Хозяйство у дяди было не из бедных, да и люлька никогда не пустовала, так что мне, мальчишке по восьмому году, хватало в, этом хозяйстве дела от зари до зари. Как говорят: «попробовал девять потов мастерства всех девяти профессий» Но как ни старался я работать, слышал всегда одно:
Ой, дурак, ой, живое мясо, о несчастье, о наказанье судьбы!..
Но к этому я постепенно привык, окаменел, носил эту ругань, словно корова ботало. «Что поделаешь, думал я, это моя судьба. Время не всегда зеленым стоит, человек растет
Как-то утром дядя с теткой перегнали полную бочку хойтпака, напились допьяна и уехали в соседний аал продолжать аракование, меня же оставили дома за старшего.
Для меня привычное дело вести хозяйство и нянчить детей: грудного из соски накормлю, в люльке привяжу, закачаю; кого на шею посажу, кого за руку веду. Тех, что побольше, разошлю кого за телятами, кого за ягнятами, кому игрушку мимоходом смастерю Провел дневную дойку, отпустил сосунков, вскипятил молоко, чтобы было готово для снятия масла.
Появились на взмыленных лошадях пьяные хозяева; тетка принялась бранить меня за то, что я сварил молоко в большой чаше, а она хотела, оказывается, варить в ней араку. Распаляясь от брани все больше, тетка схватила сук и ударила меня по голове. Я заплакал. Услышав мой крик, дядя тоже пошел ко мне, глаза у него были недобрые, пьяные.
Что ты стоишь! заорал он. Давай садись на бычка и уезжай к черту, пока не дождался худого!

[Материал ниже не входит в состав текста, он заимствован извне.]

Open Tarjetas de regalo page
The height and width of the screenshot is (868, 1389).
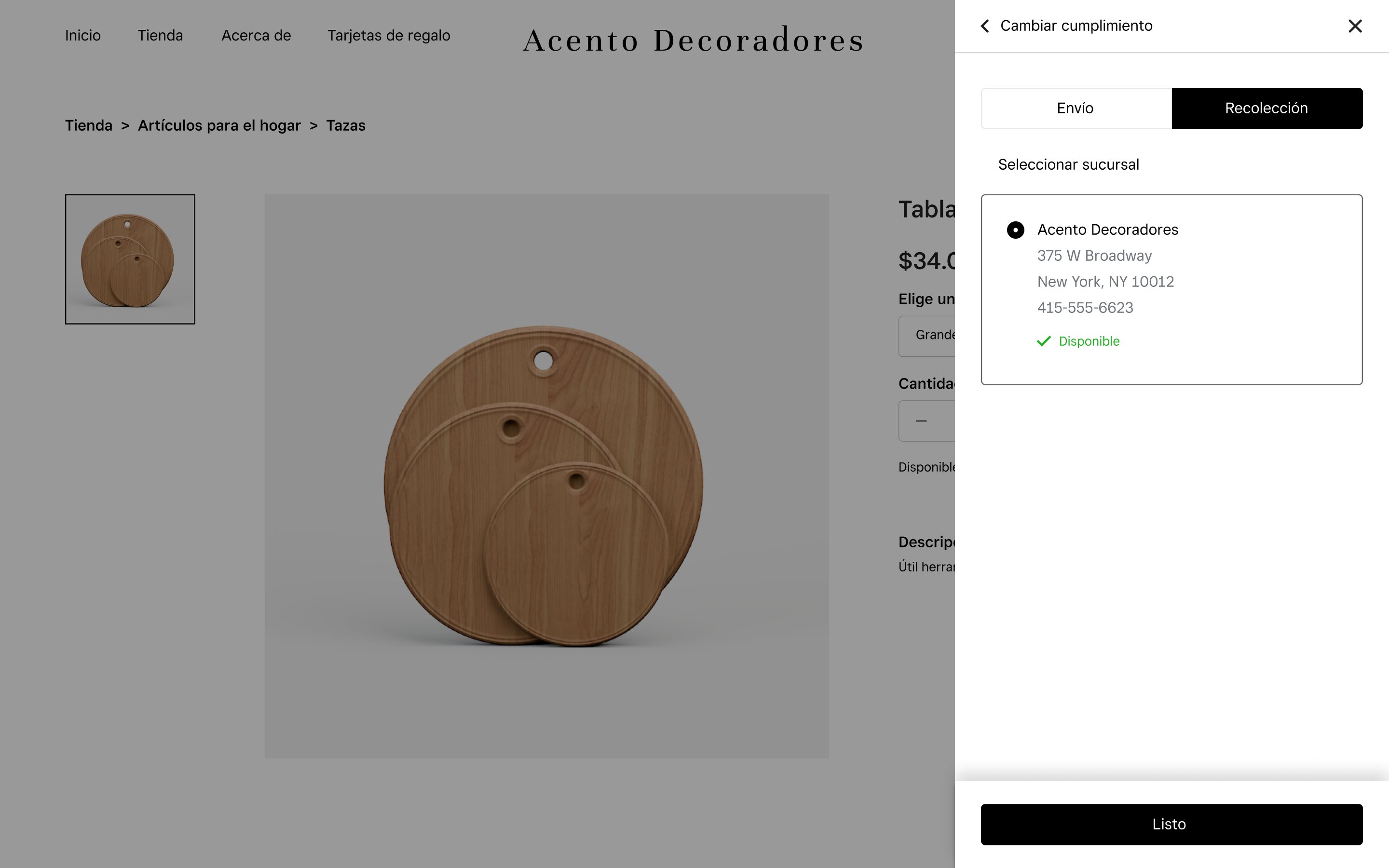pos(389,36)
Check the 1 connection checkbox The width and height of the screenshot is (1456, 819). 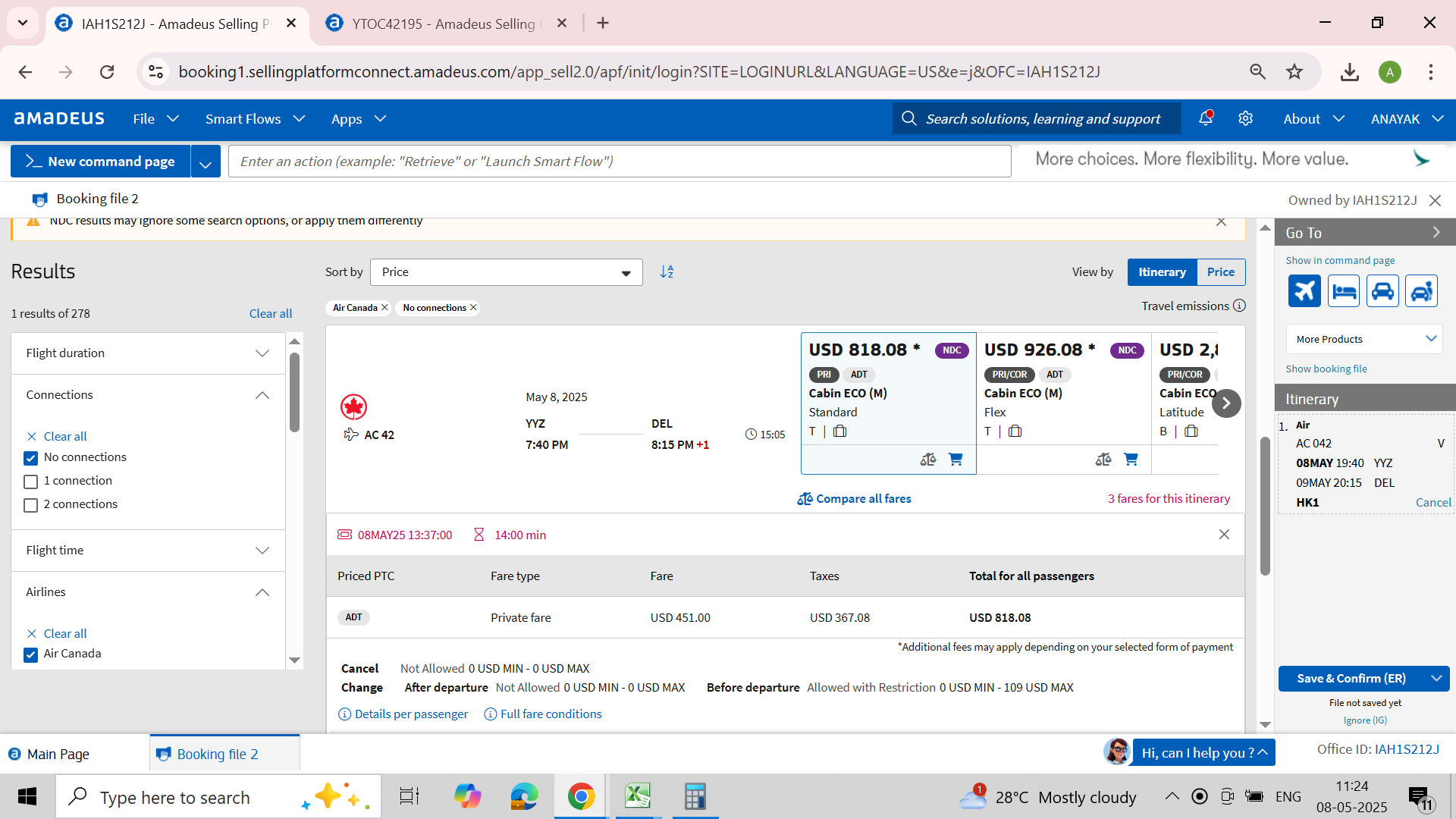point(31,482)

Я сорвался как ошпаренный щенок и кинулся прочь; бежал вверх по горе, пока не очутился далеко от аала. Выбрался на поляну и увидел наших коров, а совсем неподалеку от меня мой бычок, толстый, как барсук, на рогах поводок замотан, мундштук в носу Я вспомнил дядины слова, бросился к бычку, поймал его за хвост, потом, подобравшись к голове, ухватил за рога, распутал поводок и вот бычок в моей власти. Сразу же пустил его рысью, поехал. Куда поехал?.. Конечно же, домой, в Овюрский Амырак, к бабушке, к отцу, подальше от обидчика!..
Сразу просохли слезы обиды ведь по этой тропе вверх по течению Амырака можно подняться на вершину хребта и увидеть дорогой мне Овюрский Амырак! Погонял я своего бычка так, что все четыре копытца щелкали, а я весело распевал: «Где ты, мой Овюрский Амырак, я тебя и во сне помню. Я гоню своего ездового бычка, чтобы увидеть тебя наконец»
С песней я не замечал дороги. Вот уже перебрался через речку Сайлыг-Хем, через Узун-Озан, а вот впереди радость путников, старая раскидистая ель Одаг-Шиви. Под нею очаг: здесь каждый проезжий привал делает. Далеко я уже уехал от аала дяди!.. Бычок мой тяжело дышит, язык у него вывалился, бич из ствола черемицы измочалился
До сих пор я не думал о расстоянии, а теперь задумался. До перевала езды еще раза в четыре больше, чем я проехал. Когда я выбежал из юрты, солнце уже было над аптарой значит, ровно полдень. А сейчас где солнце?.. Наверное, уже на кровать перебралось: вон какие у нас с бычком тени длинные. Скоро, выходит, вечер. Где же я ночевать буду?